On 17 May, a week prior to the Summit, the interim ‘International Scientific Report on the Safety of Advanced AI’ was published. Bhatti outlined the report’s significance and findings:
o It unites “a diverse global team of AI experts”, to bring together the best of scientific research on AI capabilities and risks.
o It provides policymakers globally a single source of information to inform their approaches to AI safety.
o Advanced AI can improve wellbeing, prosperity, and new scientific breakthroughs, whilst acknowledging that current and future developments could cause harm. Future advances in advanced AI could pose wider risks, such as labour market disruption and economic power imbalances and inequalities.
o All present methods for assessing the risk of advanced AI models have limitations.
o There is a lack of universal agreement amongst AI experts on a range of topics, including “the state of current AI capabilities and how these could evolve over time”.
At the AI Seoul Summit, countries discussed the importance of supporting AI innovation and inclusivity. The delegates recognised the transformative benefits of AI for the public sector, and committed to supporting an environment which nurtures easy access to AI-related resources for SMEs, start-ups, and academia. They also welcomed the potential of AI to provide “significant advances” to the world’s challenges. Bhatti provided the examples of climate change, global health, and food and energy security.
Whilst the AI Seoul Summit was “an important step forward”, he reminded the House that “we are only just getting started” as the “rapid pace of AI development leaves us no time to rest on our laurels”.
The UK is read to work with France for the next summit to continue “the legacy that we began in Bletchley Park, and continued in Seoul”. Bhatti concluded, quoting the Secretary of State in Seoul: “it is our responsibility to ensure that human wisdom keeps pace with human knowledge”.
A matter of hours after Bhatti delivered his statement, the General Election was called, stalling policy progress until after the July election. The Artificial Intelligence (Regulation) Bill did not pass in the wash up period, meaning stakeholders will be focused on the next King’s Speech, scheduled for 17 July, to see if the next Government make any headline commitments to advancing AI governance.
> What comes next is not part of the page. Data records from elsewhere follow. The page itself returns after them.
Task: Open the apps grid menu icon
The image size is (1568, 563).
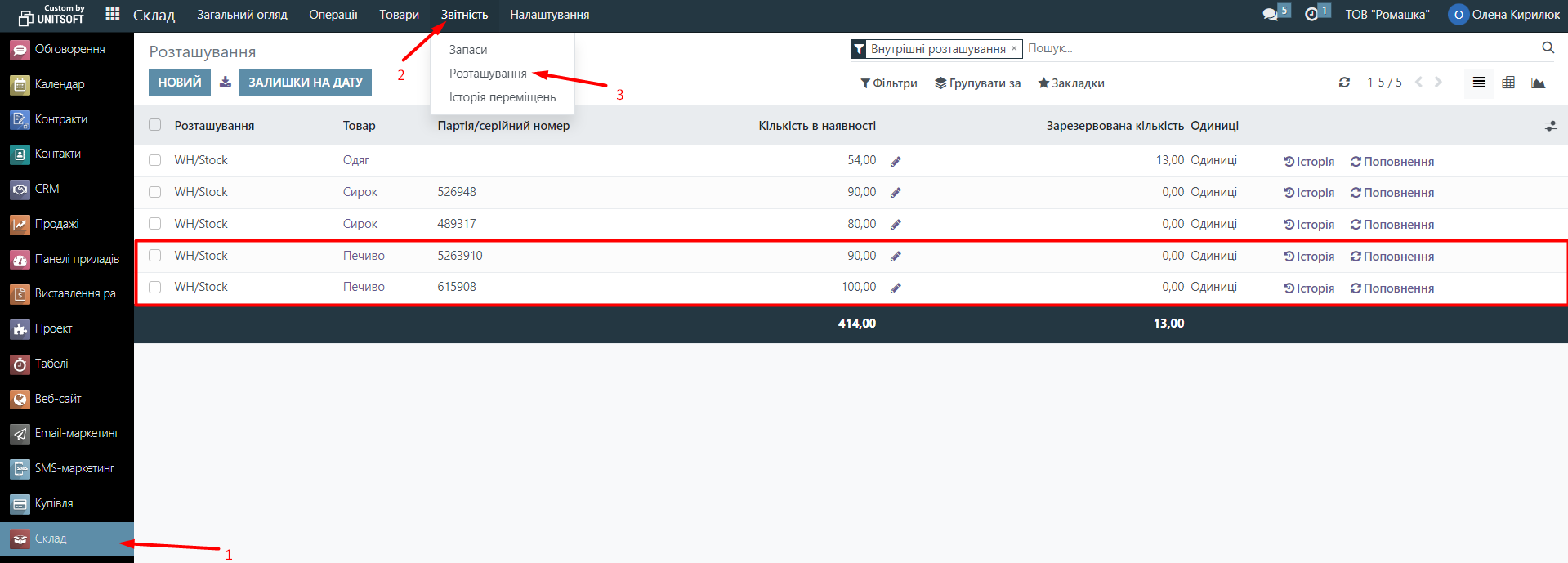Action: [x=113, y=15]
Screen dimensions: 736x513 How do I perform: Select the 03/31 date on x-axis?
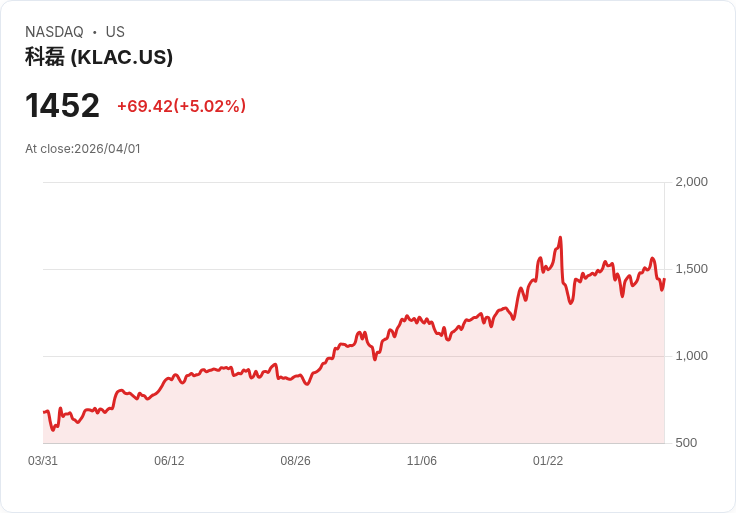43,461
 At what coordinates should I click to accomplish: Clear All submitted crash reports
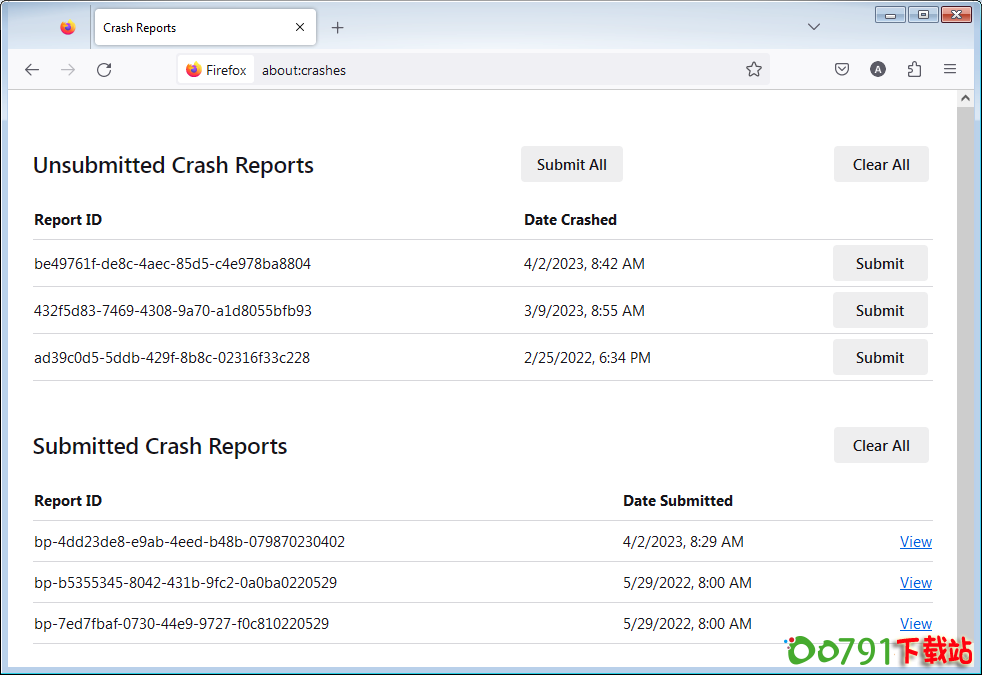(880, 446)
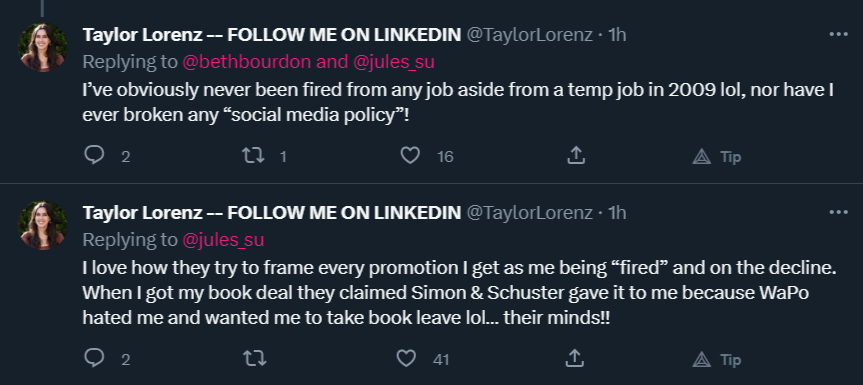
Task: Retweet the book deal tweet
Action: coord(254,359)
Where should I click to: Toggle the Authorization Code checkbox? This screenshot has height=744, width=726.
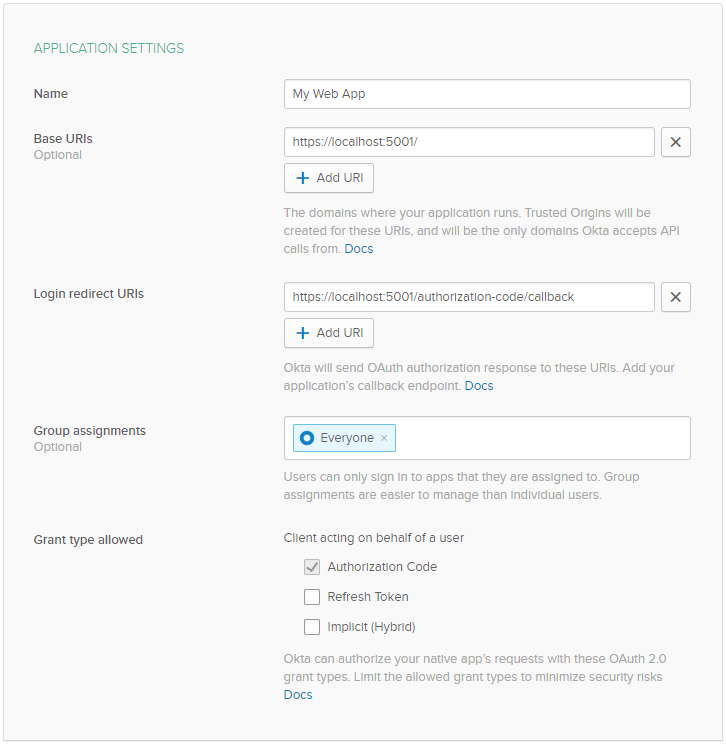pyautogui.click(x=312, y=567)
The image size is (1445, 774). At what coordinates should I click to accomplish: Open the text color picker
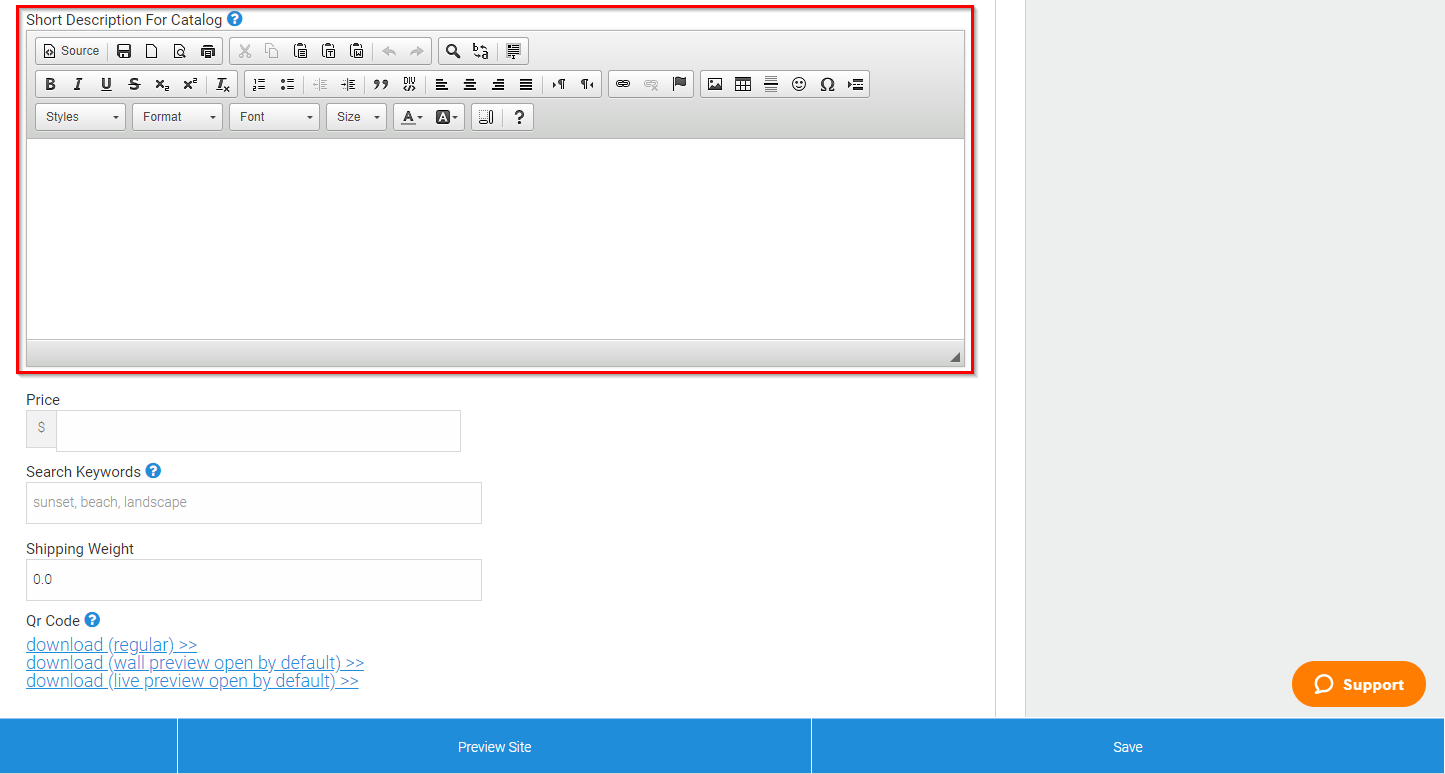click(412, 117)
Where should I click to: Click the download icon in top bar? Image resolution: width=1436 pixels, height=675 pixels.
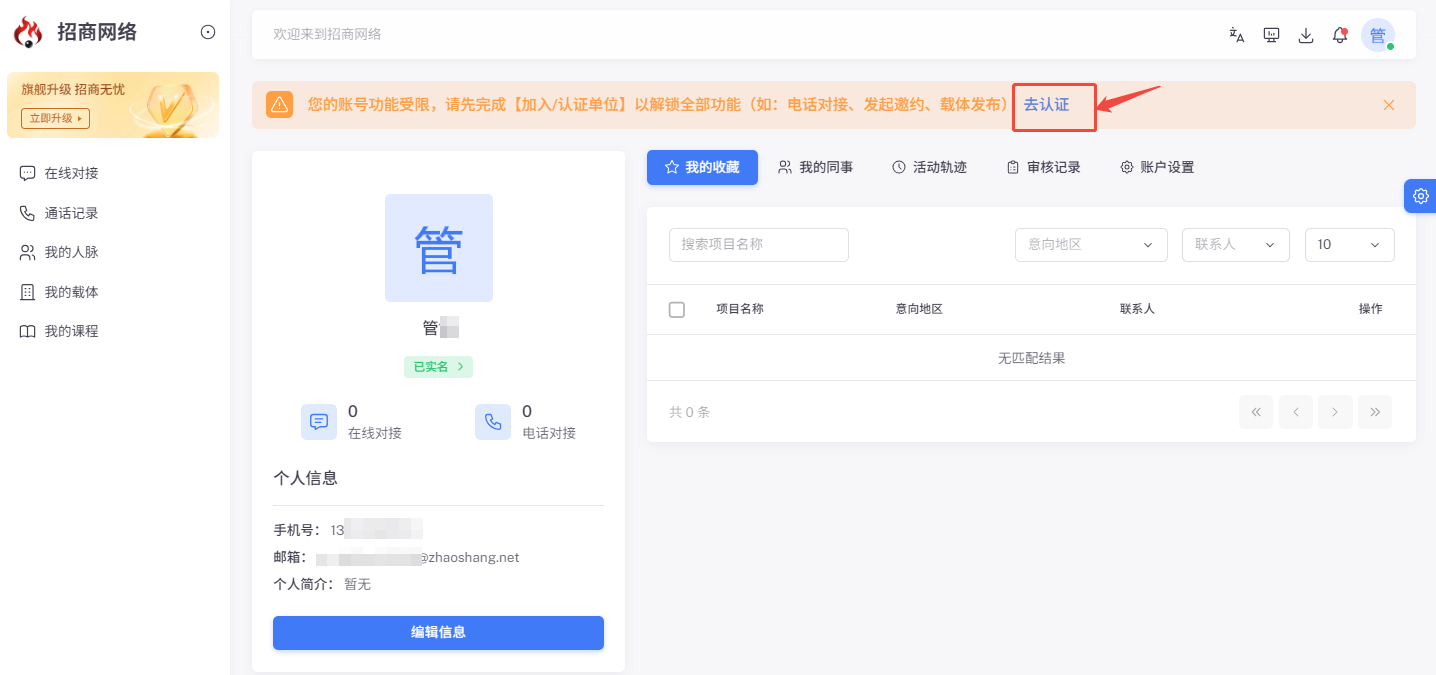pyautogui.click(x=1305, y=35)
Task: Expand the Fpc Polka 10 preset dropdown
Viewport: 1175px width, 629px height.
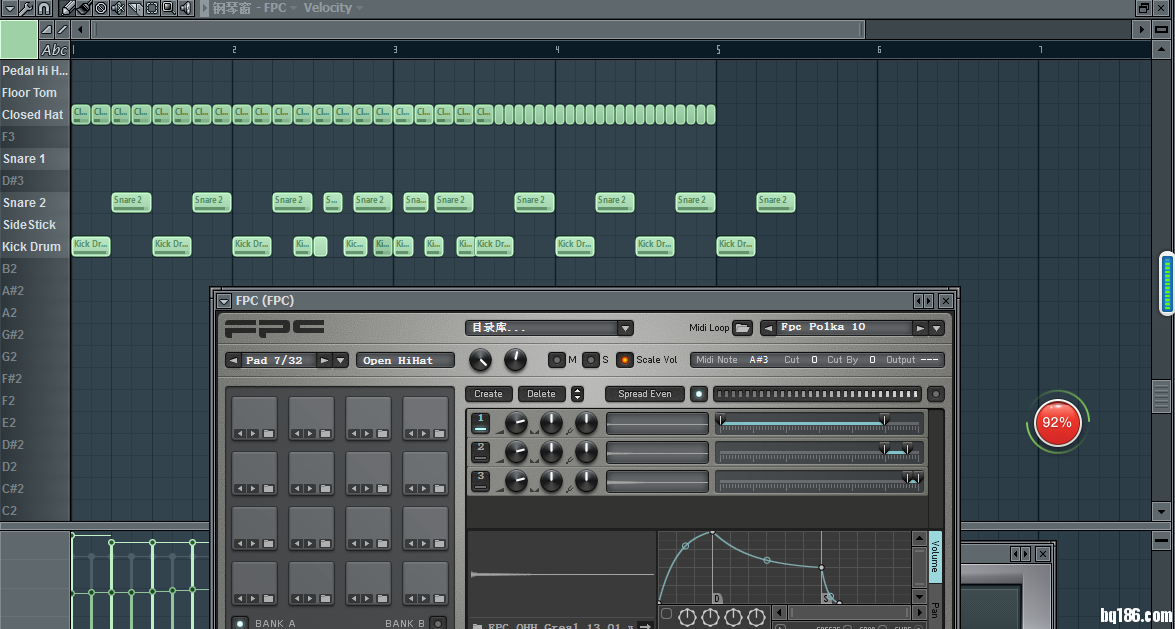Action: pos(936,328)
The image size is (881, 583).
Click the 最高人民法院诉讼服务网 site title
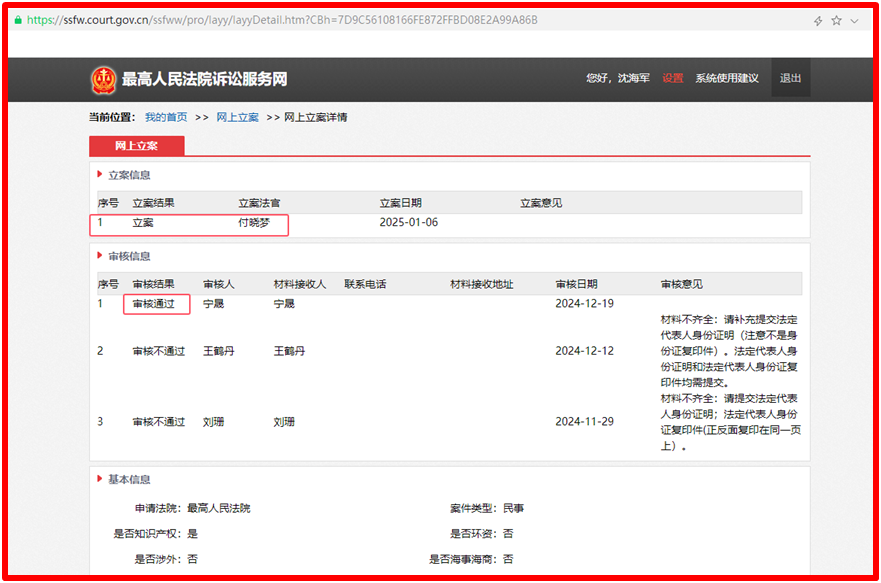click(204, 79)
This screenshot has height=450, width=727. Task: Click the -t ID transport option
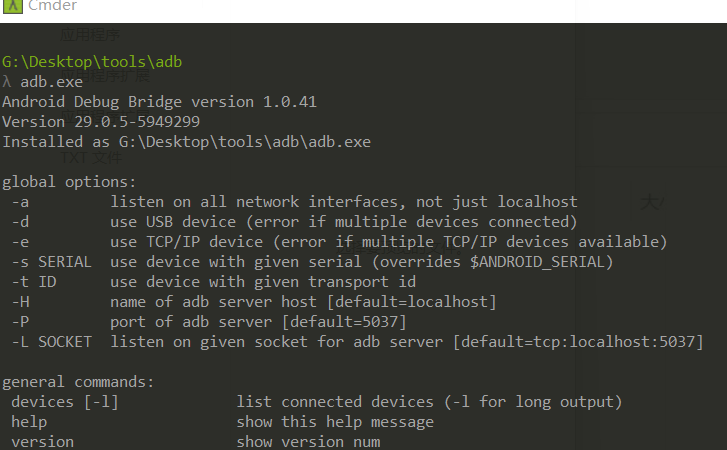[x=34, y=282]
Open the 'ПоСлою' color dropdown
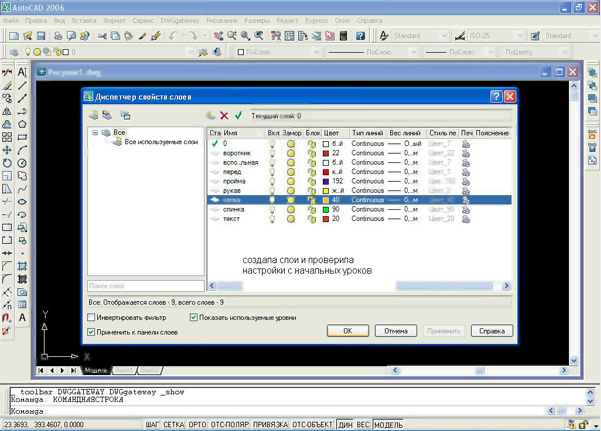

It feels apt to conclude this blog post, with the words of the outoing Chair of the Science, Innovation and Technology Committee, Greg Clark, from the publication of the Committee’s report on AI governance:
“The current Government has been active and forward-looking on AI and has amassed a talented group of expert advisers in Whitehall. Important challenges await the next administration … to attain the transformational benefits of AI while safeguarding hard-won public protections.”